Figure 3-15. Variation of groundwater elevations in different fracture depths in a multi-level groundwater monitoring well.
As discussed in Section 3.1.2, aqueous fluid flow in these structures can be thought of as flowing down the face of the structural feature (down dip) above the water table and along the face of the structure (along strike) at and below the water table (Figure 3-6). Fracture orientation (strike and dip), aperture, density, length, and connectivity are the most important characteristics to consider at this scale (see Figure 3-1). At this scale, turbulent flow may occur in individual fractures. Fate and transport of contaminants is primarily through advection, entrainment, or both (Figure 3-1) and is described in detail in Chapter 4 .
3.4.3 Fluid Flow at Microscopic Scale
Microscopic features can represent significant storage of groundwater and contaminants, and their interaction with larger scale features can control fluid mobility (permeability of rock matrix) and thus contaminant mobility. Compared to the mesoscopic and macroscopic scales, high physical property contrasts or chemical/pressure gradients are likely present over small distances; however, these properties may be difficult to evaluate. Often, characteristics at this scale are evaluated in the laboratory or inferred from the available literature.
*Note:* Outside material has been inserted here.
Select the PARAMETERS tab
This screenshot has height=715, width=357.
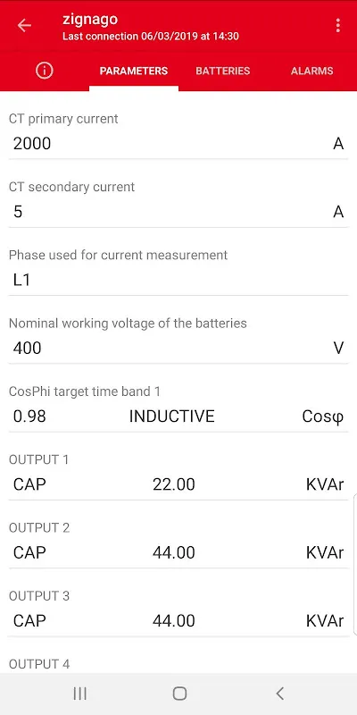tap(133, 71)
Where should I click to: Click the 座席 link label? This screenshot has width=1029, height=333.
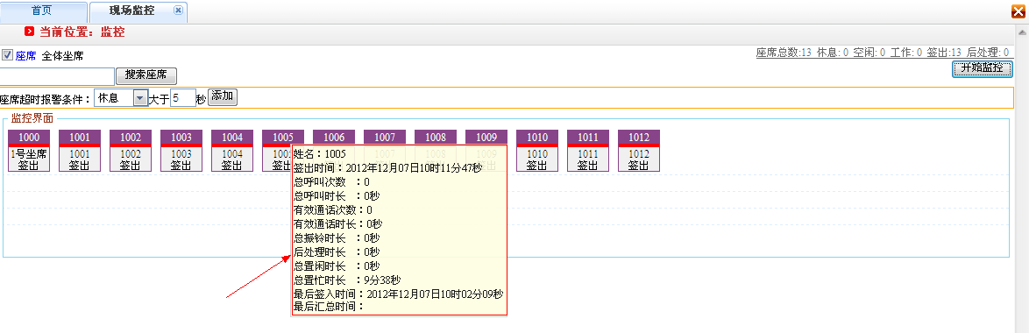tap(25, 56)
Figures 3-16. Matrix and fracture features at the microscopic scale, which may influence flow within fractures.
Source: InfraSUR, LLC
The microscopic feature of interest can vary depending on its spatial orientation of the feature relative to its surroundings, (such as the location in the matrix that is adjacent to the fracture surface). The same fracture characteristics (aperture, orientation, length, and density) used for mesoscopic and macroscopic scale applies at the microscopic scale (Figure 3-1). At the microscopic scale, characteristics of the rock matrix may be important; for example, matrix porosity, including grain size, pore shape, pore connectivity, crystal structure, cleavage, and microfractures (such as microcracks or microjoints). Microfractures may exist in all rocks, including rock that appears to be fresh or unfractured at the mesoscopic and macroscopic scale (Figure 3-16).
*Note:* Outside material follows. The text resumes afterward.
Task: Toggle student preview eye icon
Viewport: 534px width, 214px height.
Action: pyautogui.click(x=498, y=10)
Flow at the microscopic scale occurs through microfractures or through the rock matrix. It may not be possible to differentiate flow through microfractures or the rock matrix. If the microfractures or pore space connectivity is sufficient, then advective flow may occur driven by pressure gradients at the regional and local scales (for example, between low and high permeability fractures). Where connectivity is less well developed, capillary flow may dominate.
Fluid interaction at the microscopic scale can influence flow at larger scales. Flow through the matrix and within fractures continually changes, and the geochemistry continually varies, which causes dissolution and precipitation of minerals as groundwater flows through the matrix and within fractures. Factors influencing these changes include: pH, reduction/oxidation, solubility limits, chemical concentrations, aqueous geochemical and biogeochemical influences, pressure, temperature, fluid/rock interaction and residence time, mineral alteration zones, and chemical weathering (Sausse 2001). Conversely, on one end of the water/rock interaction spectrum is the removal of rock mass to enlarge voids, and on the other end is mineral precipitation to the point where filled-in fractures may become barriers to flow (Neuman 2005).
Upon identifying the dominant characteristics influencing fracture flow, the next step in refining the CSM is to evaluate the chemical fate and transport of contaminants within these affected media. Contaminants may be transported by a variety of mechanisms (such as advection, dispersion, diffusion, and entrainment), which are further described in Chapter 4.